There is a 1.3 cm arterial hyper-enhancing mass within the pancreatic tail. The mass is not visible on non-contrast images and barely perceivable on portal venous phase imaging. The arterial vascular supply of neuroendocrine tumours is a characteristic feature which helps differentiate them from other primary pancreatic neoplasms.

Nuclear medicine

Ga68 DOTATATE PET/CT reveals a pancreatic tail mass with intense somatostatin receptor (SSTR) uptake. This correlates with the mass seen on contrast-enhanced CT.

Case Discussion

This patient presented with repetitive, severe,  hypoglycaemic episodes of unknown aetiology.
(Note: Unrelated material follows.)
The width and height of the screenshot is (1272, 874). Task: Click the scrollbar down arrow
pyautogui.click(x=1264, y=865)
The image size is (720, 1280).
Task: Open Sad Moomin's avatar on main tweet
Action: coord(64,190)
Due to high clinical suspicion of a functional insulinoma, multimodality imaging was utilised to confirm the diagnosis.

Anatomic imaging with an appropriately protocoled multi-phase contrast-enhanced CT demonstrated a well-circumscribed arterial hyper-enhancing mass within the pancreas. Its location and characteristic enhancement pattern strongly suggested a pancreatic neuroendocrine tumour.

Confirmatory molecular imaging with Ga68 DOTATATE PET/CT revealed that the pancreatic mass demonstrated intense somatostatin receptor avidity consistent with a well-differentiated neuroendocrine tumour.

This case beautifully illustrates the use of correlative imaging within the field of molecular imaging. Because of the neuroendocrine tumour's unique combination of anatomic and molecular features, an accurate pre-operative diagnosis can be confidently made.

The mass was resected, and they have returned to a normal state of health.